Добавить в цитаты Настройки чтения

Страница 16 из 66



Мы ждали. До немецкой колонны, опять начавшей движение, оставалось не более полутора километров. Обстановка неожиданно изменилась — враг наступал развернутым фронтом, а не в колонне. Такой вариант не был предусмотрен Воротниковым.

— Товарищ полковой комиссар, разрешите доложить новое решение на бой... — обратился он ко мне и предложил такой план. Артиллеристы производят огневой налет по противнику, когда его головные подразделения приблизятся к километровому рубежу. Это, безусловно, расстроит его боевой порядок. С 700–800 метров стрельбу начинают противотанковые орудия и гаубичные батареи, которые стоят на открытых позициях. И только затем с расстояния 300–400 метров огонь открывают танковые пушки, а по сигналу начинается атака.

Я одобрил решение командира полка, а он немедленно передал по телефону соответствующие команды подразделениям. Затем мы перешли к артиллеристам. Стали наблюдать. Грозный гул танков нарастал. Они двигались [61] по шоссе и по обе стороны от него в колоннах подразделений. Мы следили, не отрываясь от стереотруб и биноклей, как заученно четко перемещаются пока на средней скорости танки и бронетранспортеры. По ним никто еще не произвел ни одного выстрела, и гитлеровский офицер, видимо, выжидал.

Прислушиваюсь к разговору командиров полков — Воротникова и Тесленко. Они оживленно обсуждают то, что видят.

— Впереди — танки Т-IV, за ними и на флангах — уступами легкие Т-II и Т-III, — говорит Воротников.

— Это же их танковый клин! — восклицает командир артполка.

— Да. Это клин. Тот самый, о котором так много говорили мы в академии...

И действительно, немцы двигались именно в таком порядке. Танки своей броней создавали впереди как бы непробиваемый щит, за которым укрывались подразделения мотоциклистов, пехота на бронетранспортерах, артиллерийские и минометные подразделения.
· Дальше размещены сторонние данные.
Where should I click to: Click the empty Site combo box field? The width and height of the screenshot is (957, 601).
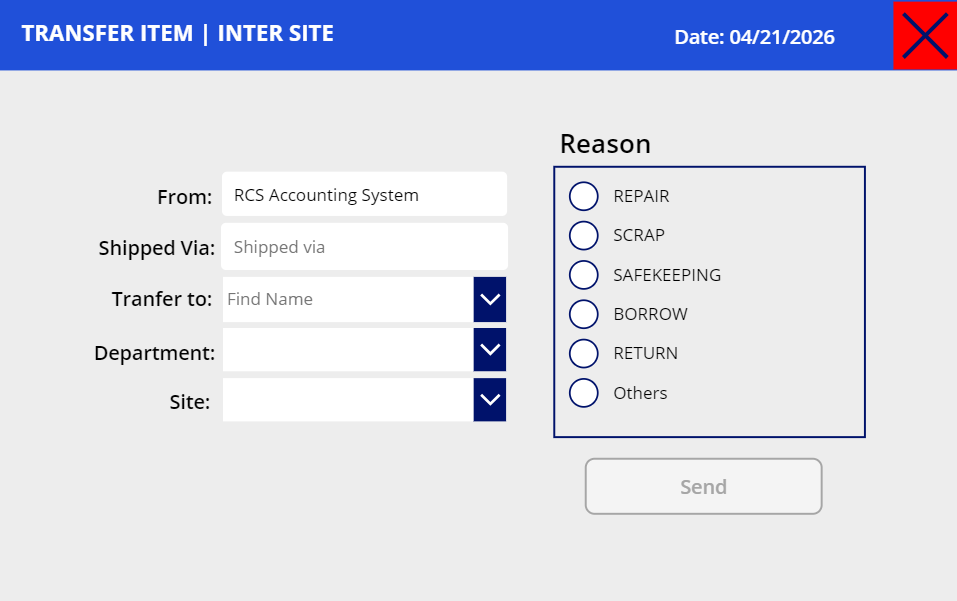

— Как у тебя с боеприпасами, Володя, — спросил Воротников командира 43-го артполка майора Тесленко (я хорошо знал, они дружили и были близки домами).

— Два БК есть.

— А у вас, товарищ капитан? — обратился Воротников к командиру дивизиона 152-миллиметровых гаубиц, приданного полку.

— У меня тоже два.

— Хорошо. Жить можно. Начинайте, други, пора! — приказал майор Воротников.

— Первый и третий дивизионы, к бою! — дал команду на огневые позиции капитан. — Первой батарее, цель номер один, по танкам, прицел... угломер... снаряд.... огонь!

Я следил в бинокль за немецкими танками. Они шли спокойно, слегка покачиваясь на неровностях поля, безжалостно подминая гусеницами колосящуюся пшеницу. Густая пыль тяжелой тучей поднималась за машинами, скрывая от глаз все остальное.

Вдруг среди головных танков вскипела земля, вверх поднялись огромные столбы огня и грунта. Один танк, как бы уклоняясь от близкого взрыва, начал задирать гусеницы и падать набок. Затем шлепнулся на обе гусеницы, задымил, а потом ярко вспыхнул. [62]



— Дивизионом, «Лев-1», три снаряда — беглый огонь! — закричал капитан, назвав номер участка заградительного огня.

Начала работу и вся артиллерия дивизии. Дорога и поле вокруг покрылись густой сетью разрывов. Артиллеристы вели подвижной заградительный огонь внакладку. Т-IV, а за ними и все остальные танки перешли в атаку на предельной скорости, стремясь прорваться сквозь сплошную стену разрывов. По ним дружно ударили пушки батареи воентехника 1 ранга Васильева. Немецкие танкисты открыли ответный огонь и устремились туда, где в засаде стоял заслон Васильева.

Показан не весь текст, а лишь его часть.